Steps to Improve Company Performance

  1. Metrics Definition: To start measuring company performance, you can define the metrics using SMART model. Remember to the set goals that you can achieve.
  2. Convincing Senior Management and Workforce: To understand performance, you are going establish certain rules and processes. Make sure that the senior management is on the same page with you. Since these changes will be influencing employees, keep them in the loop as well. You can also increase the buy-in rate by incentivizing the milestone metrics.

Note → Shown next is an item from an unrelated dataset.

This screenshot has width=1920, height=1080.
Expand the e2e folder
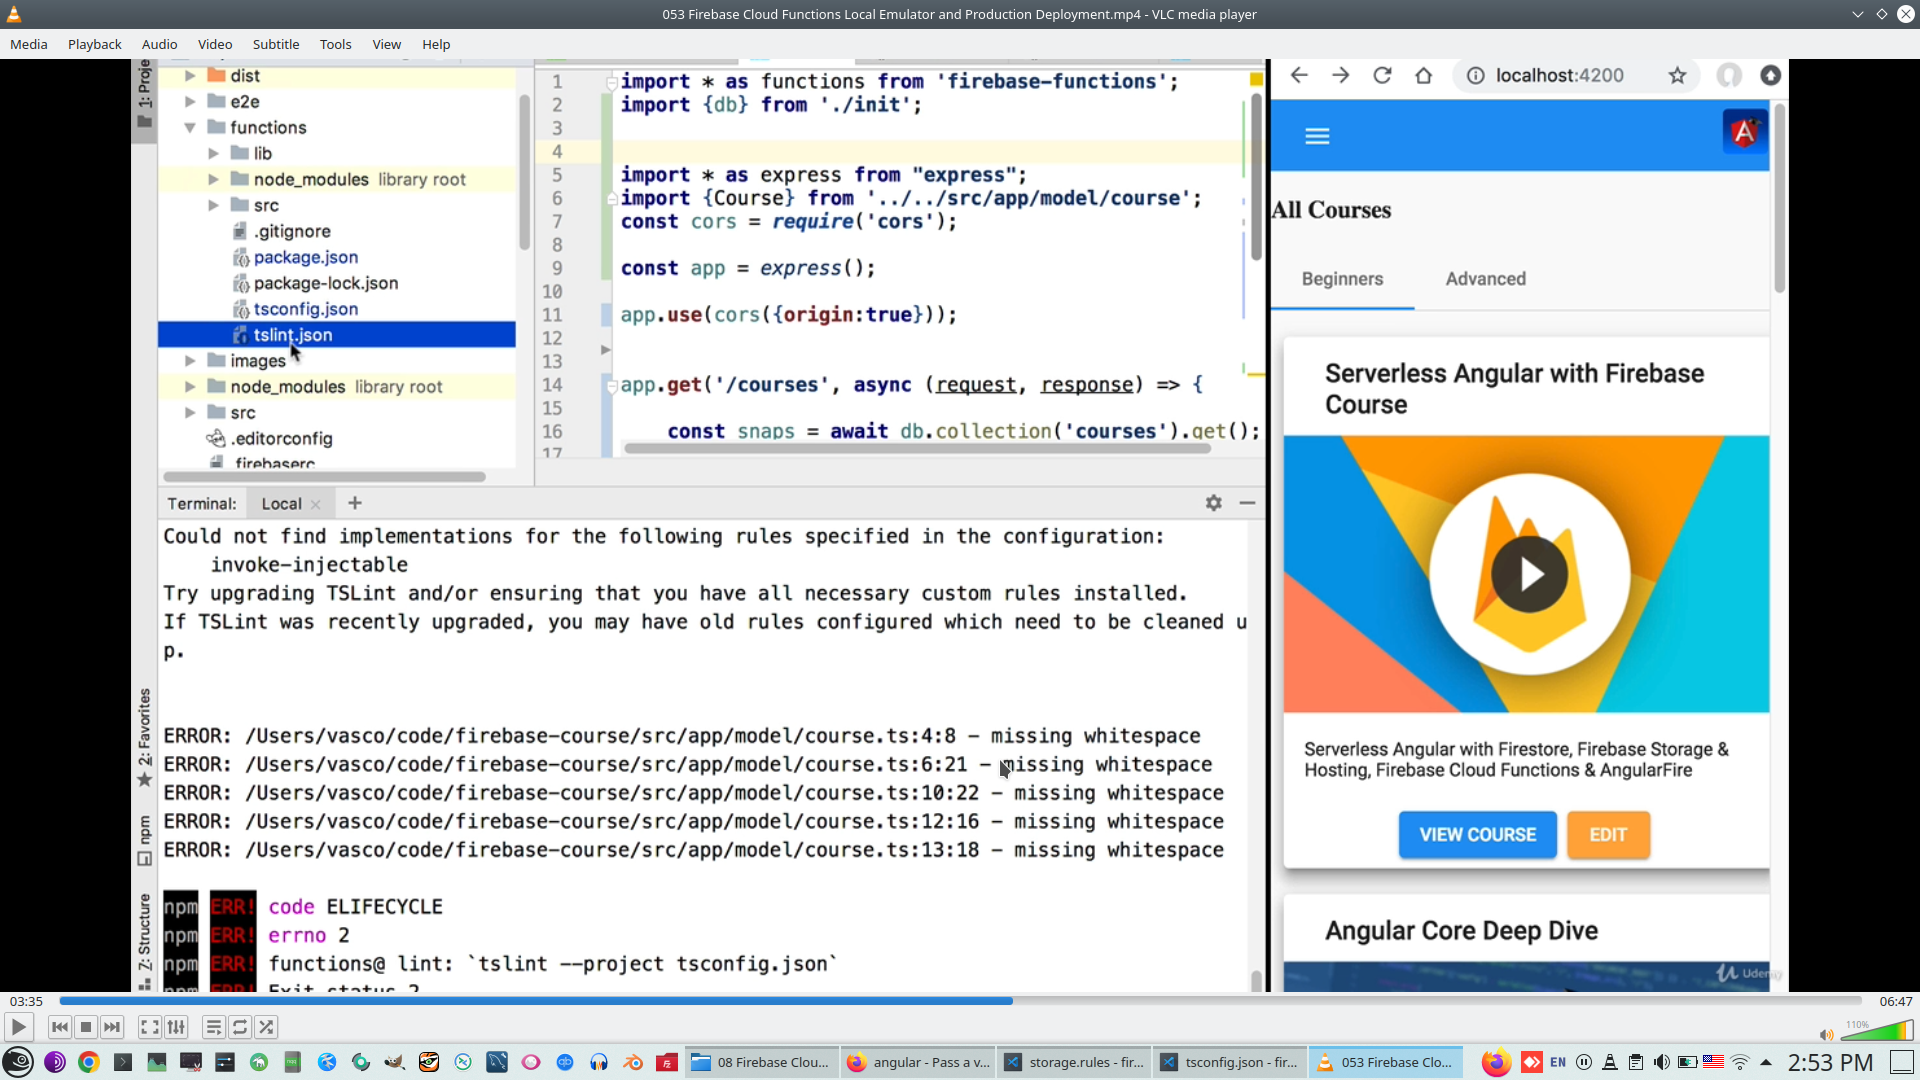click(190, 101)
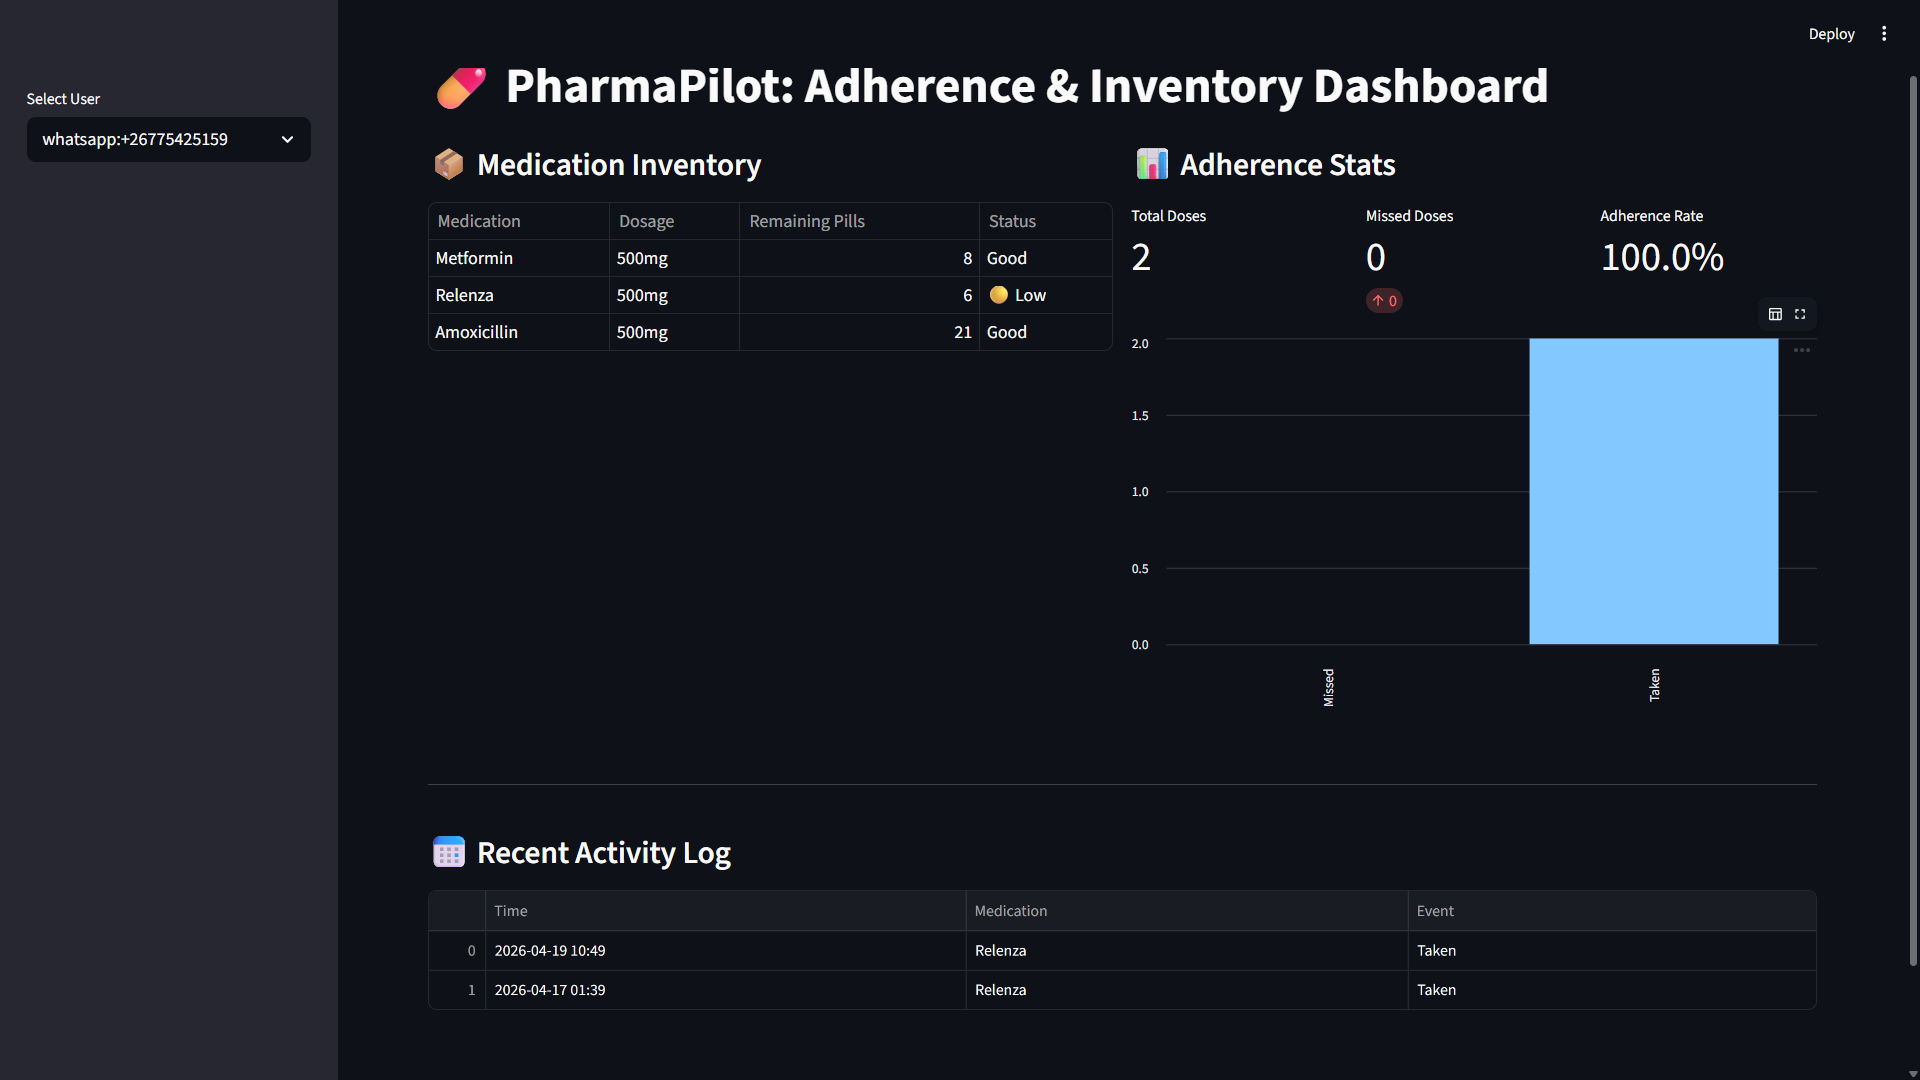Click the page vertical scrollbar

(1913, 520)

  3. Data Collection: To get the real picture of the company performance, select the right data sources. Before setting the metrics, figure out if your processes and tools can provide the information. These indicators should give the same results, irrespective of who handles it. Establish standards so they collect data using the same protocols throughout the organization. Metrics should give honest results and that means anyone can be subject to questioning should there be a need.
  4. Focusing on Relevance: Organizations rush to buy expensive tools to measure company performance. It is easier to manage 5 useful metrics than 50 fancy ones. Leverage them to learn from another team’s progress. Having regular review meetings, knowledge sharing sessions, and discussing challenges are the best way to progress.
  5. Continuous Improvement: Since industry perspective changes based on market demands. Your company goals will change too and so should your metrics.